Beginning with the line where "The height and width of the screenshot is (709, 814)." appears, retype every remaining line of the data below, both the first and last included.

→ **GIVEN INFORMATION**:

===

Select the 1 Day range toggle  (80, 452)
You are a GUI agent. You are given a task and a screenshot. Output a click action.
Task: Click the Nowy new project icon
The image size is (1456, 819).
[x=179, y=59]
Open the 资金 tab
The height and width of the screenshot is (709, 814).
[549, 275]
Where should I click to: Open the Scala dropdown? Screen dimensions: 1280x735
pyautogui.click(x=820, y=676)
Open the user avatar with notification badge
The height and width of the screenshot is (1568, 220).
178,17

===

→ **RESULT FOR THIS EXERCISE**:
The height and width of the screenshot is (709, 814).
[549, 275]
Where should I click to: Open the Scala dropdown? Screen dimensions: 1280x735
pyautogui.click(x=820, y=676)
Open the user avatar with notification badge
The height and width of the screenshot is (1568, 220).
178,17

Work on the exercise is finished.